- [What to work on] Isolate every line in the records below with "computer" in it.

- [Given data]
=-=-=

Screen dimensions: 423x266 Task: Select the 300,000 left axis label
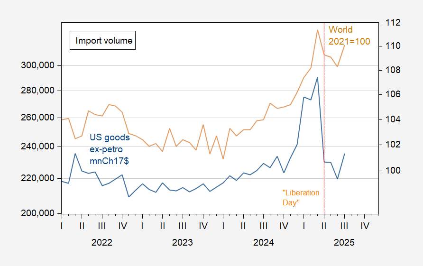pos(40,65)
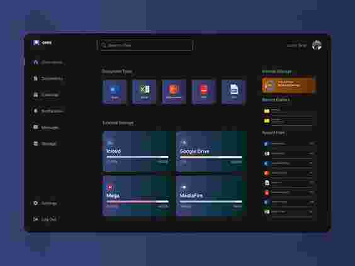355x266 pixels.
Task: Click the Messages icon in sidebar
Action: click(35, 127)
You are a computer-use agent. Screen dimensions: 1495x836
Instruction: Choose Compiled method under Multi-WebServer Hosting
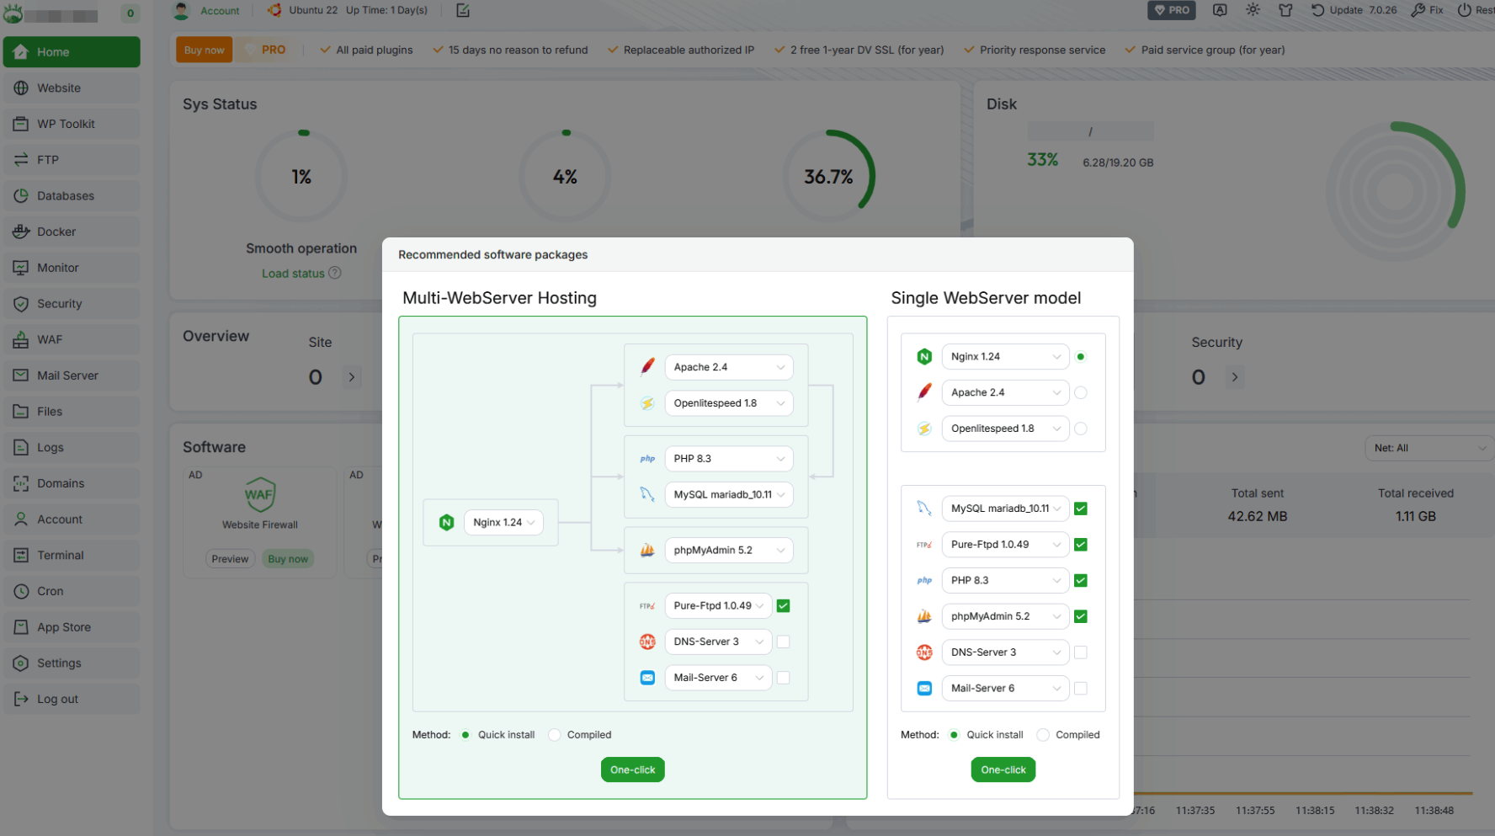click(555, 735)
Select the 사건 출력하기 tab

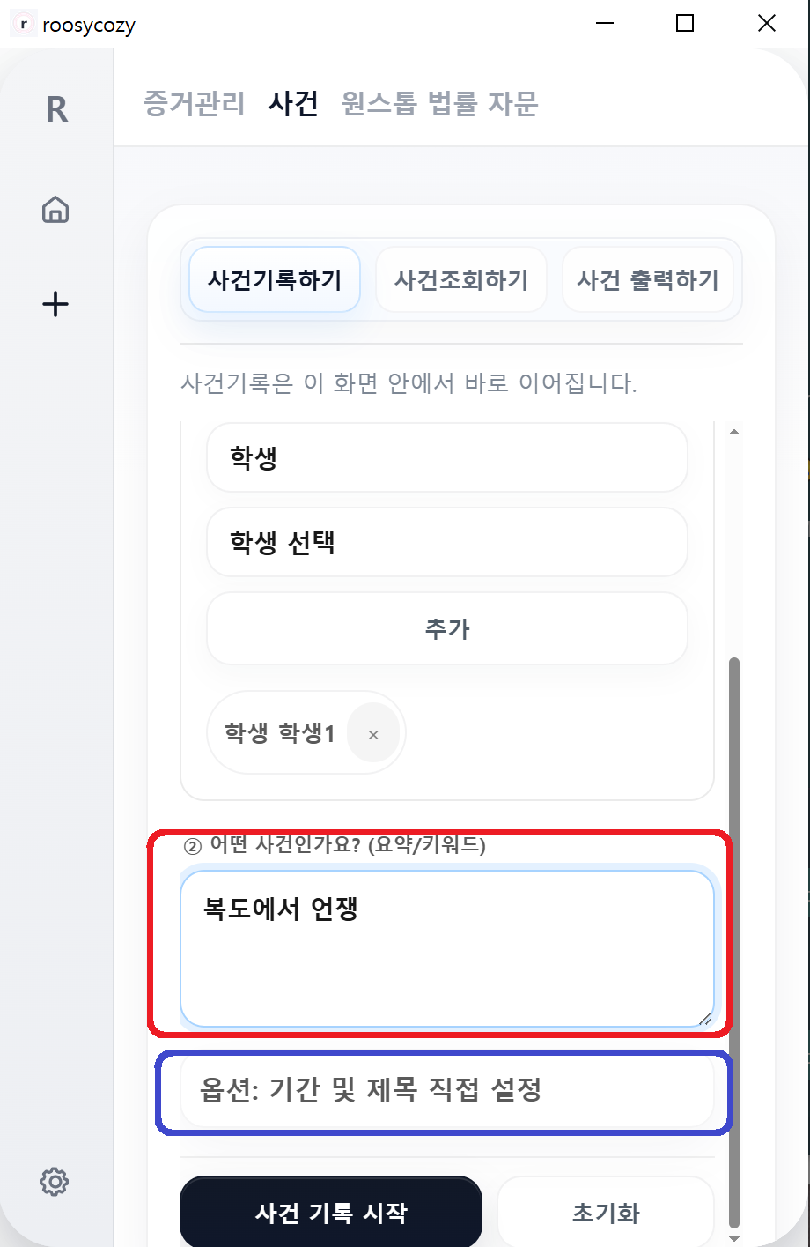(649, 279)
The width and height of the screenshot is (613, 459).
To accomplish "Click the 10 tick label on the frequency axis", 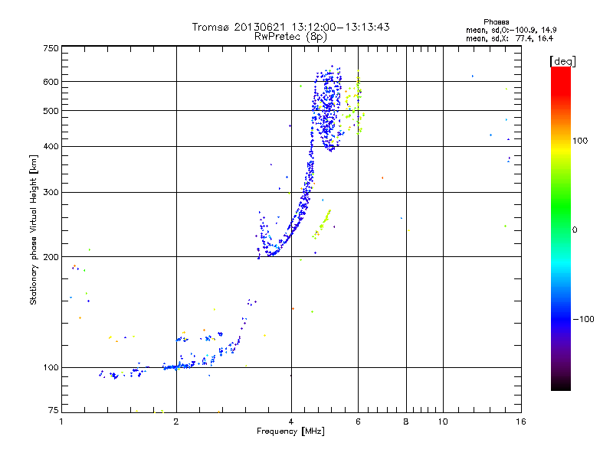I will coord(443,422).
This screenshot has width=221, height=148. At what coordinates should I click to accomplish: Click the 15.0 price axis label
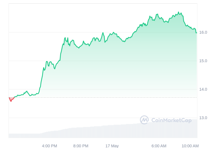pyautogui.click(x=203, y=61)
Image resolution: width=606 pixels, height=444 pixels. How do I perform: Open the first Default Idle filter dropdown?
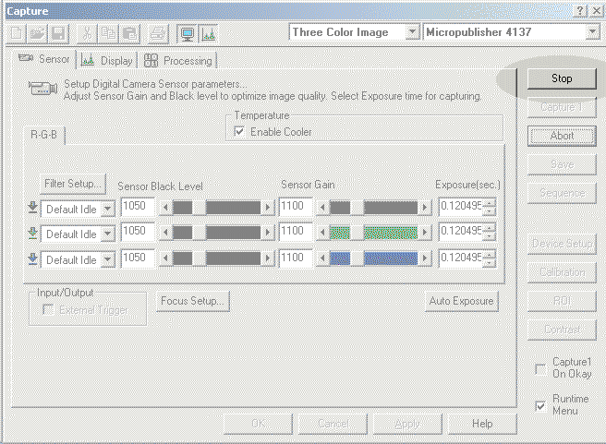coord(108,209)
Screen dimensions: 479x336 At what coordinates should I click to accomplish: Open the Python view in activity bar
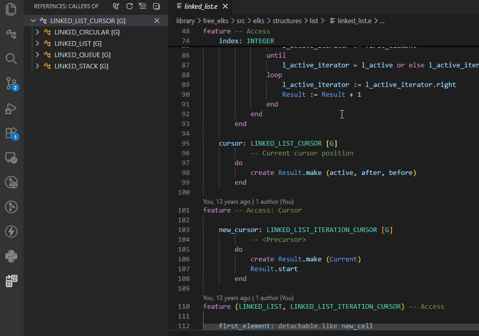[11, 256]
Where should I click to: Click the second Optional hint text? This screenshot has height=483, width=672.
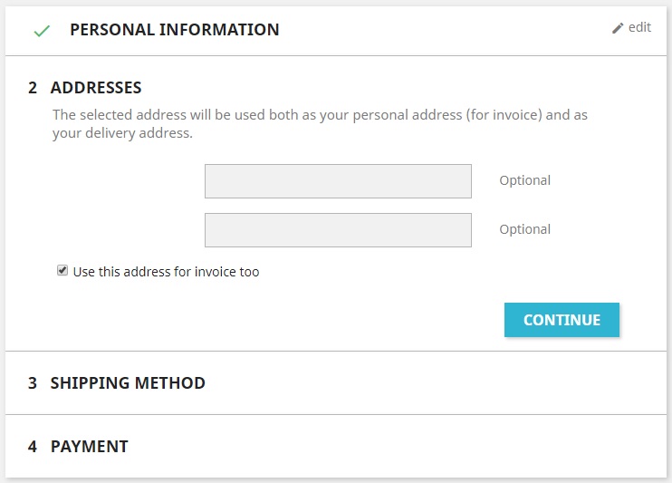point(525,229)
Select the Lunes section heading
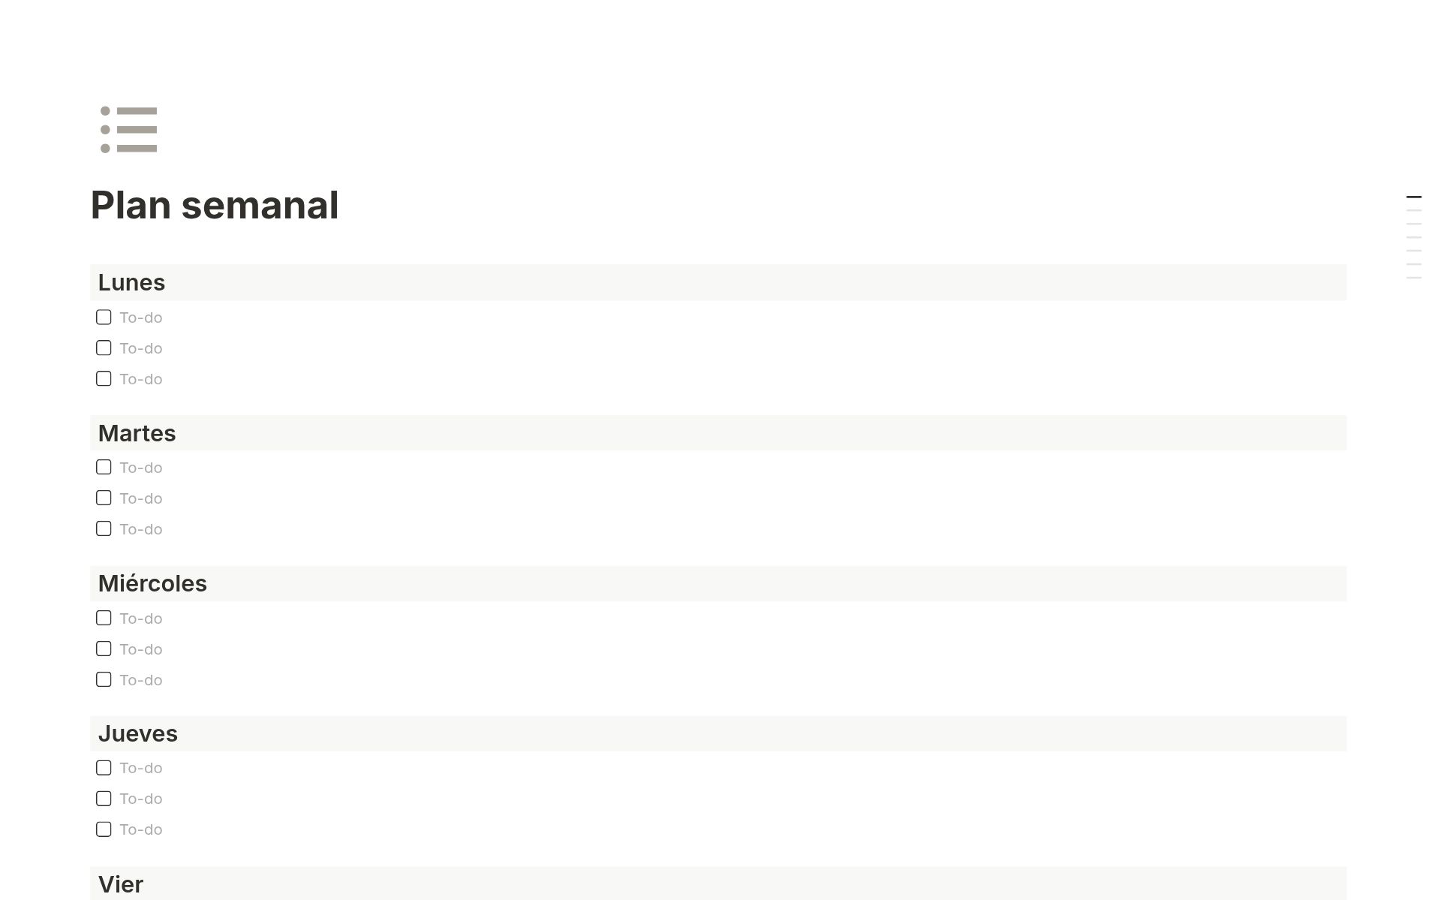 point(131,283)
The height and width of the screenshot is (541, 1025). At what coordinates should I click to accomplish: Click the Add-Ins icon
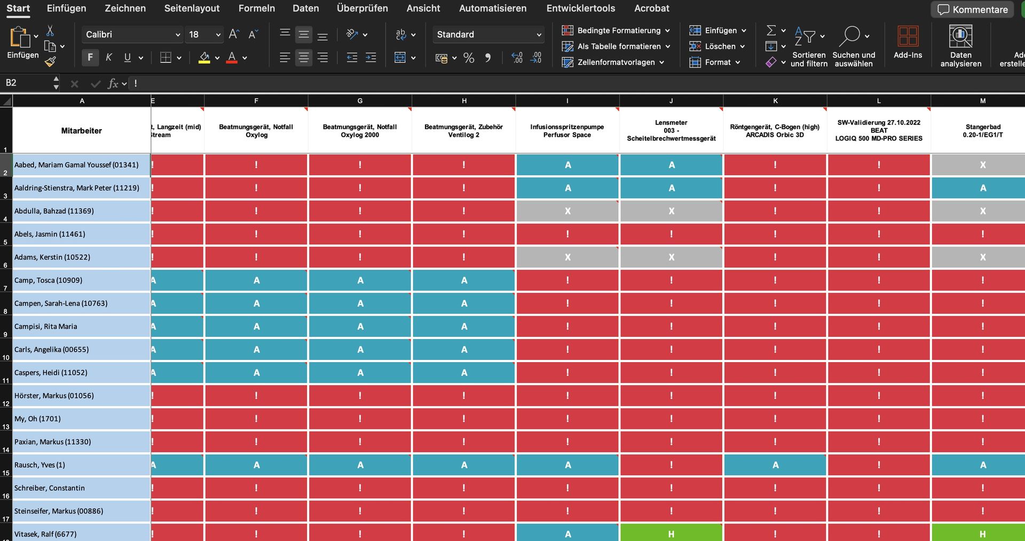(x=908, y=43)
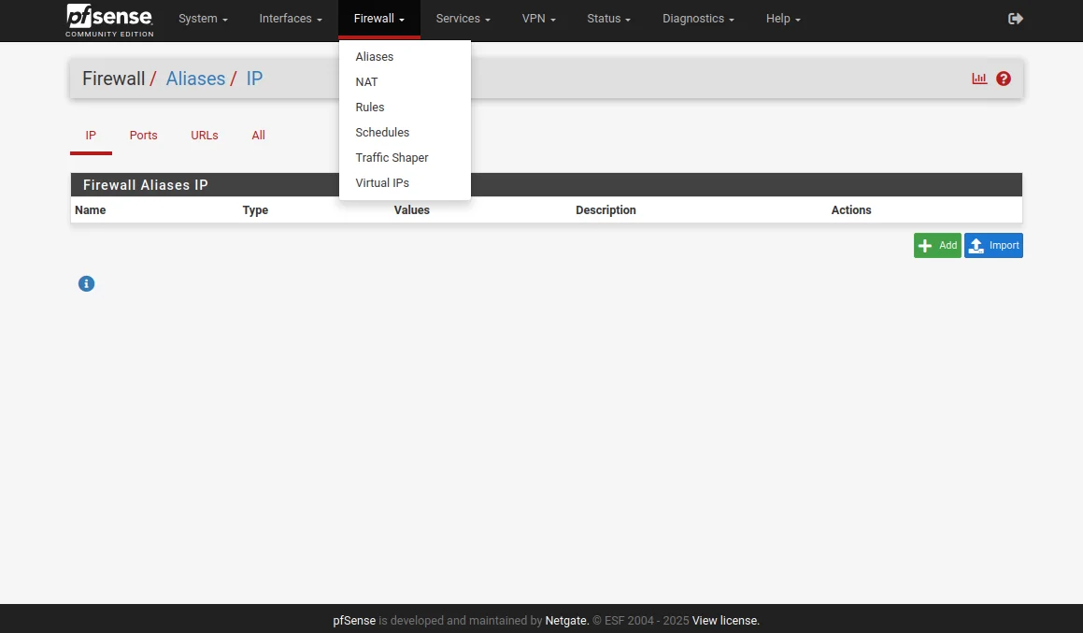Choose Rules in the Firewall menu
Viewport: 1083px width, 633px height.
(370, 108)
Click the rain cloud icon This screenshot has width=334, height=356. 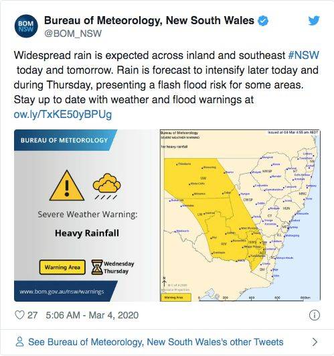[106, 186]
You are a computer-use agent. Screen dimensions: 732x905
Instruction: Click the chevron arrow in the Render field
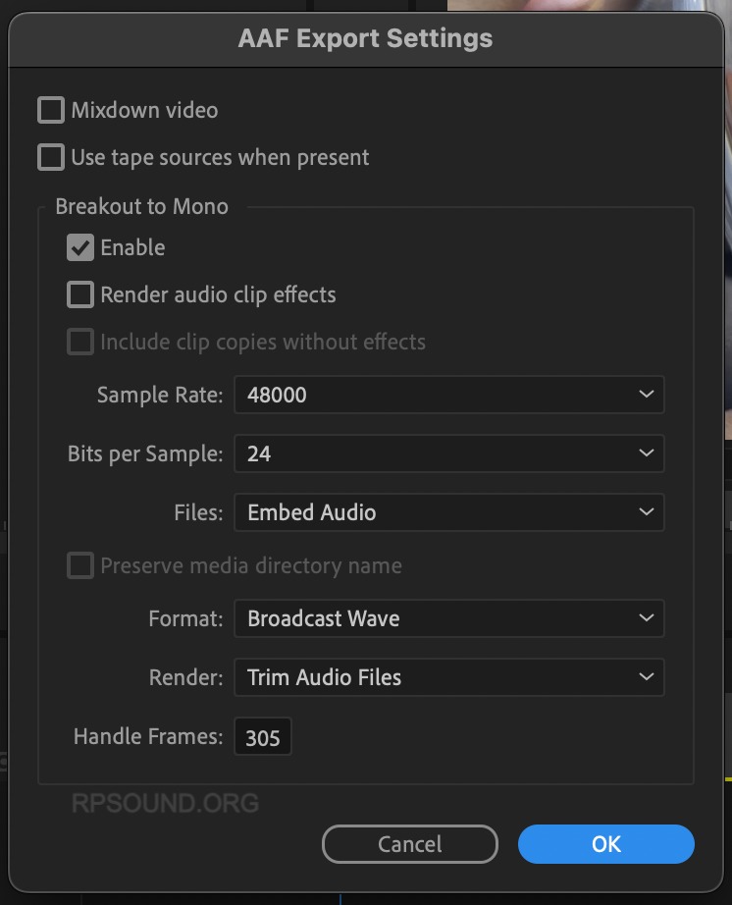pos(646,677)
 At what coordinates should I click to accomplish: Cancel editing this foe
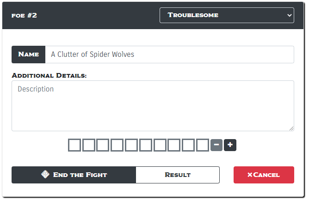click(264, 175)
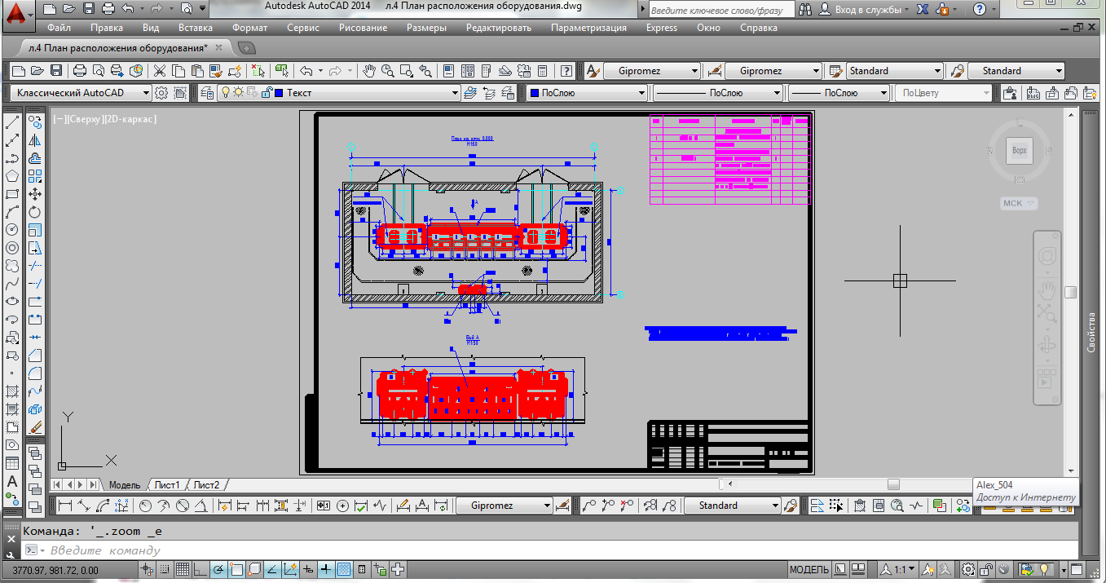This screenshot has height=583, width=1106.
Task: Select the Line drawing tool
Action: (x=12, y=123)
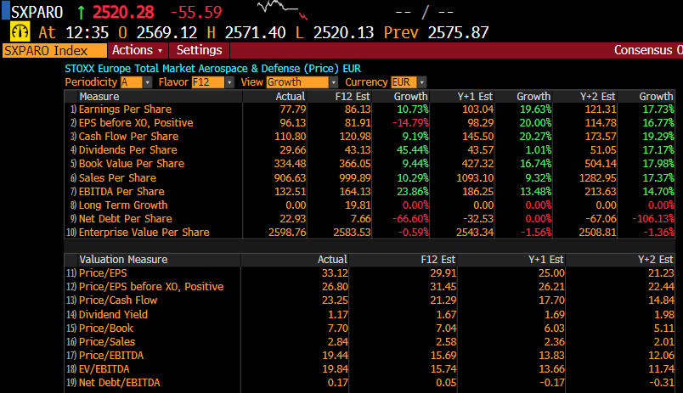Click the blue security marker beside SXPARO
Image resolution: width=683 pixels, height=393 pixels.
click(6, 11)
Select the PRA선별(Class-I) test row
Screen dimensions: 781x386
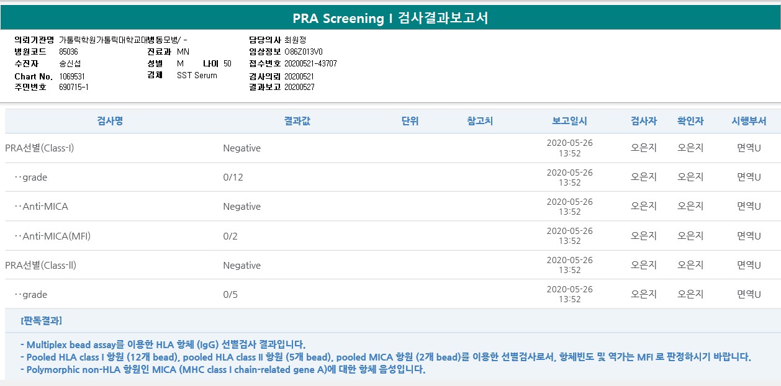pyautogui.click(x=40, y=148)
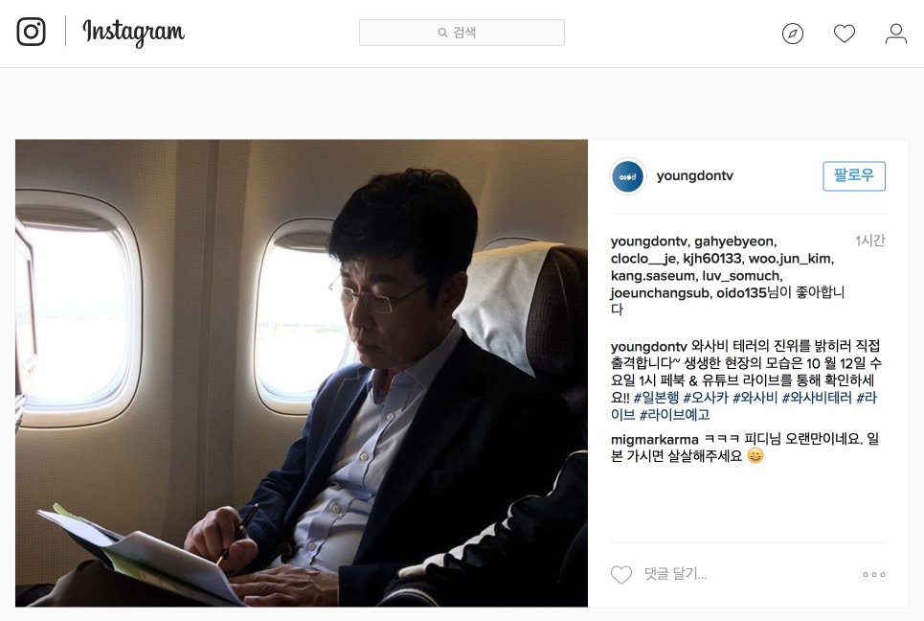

=-=-=

- [Reply]
You are a computer-use agent. Screen dimensions: 1495x836
You are a computer-use agent. Screen dimensions: 732x905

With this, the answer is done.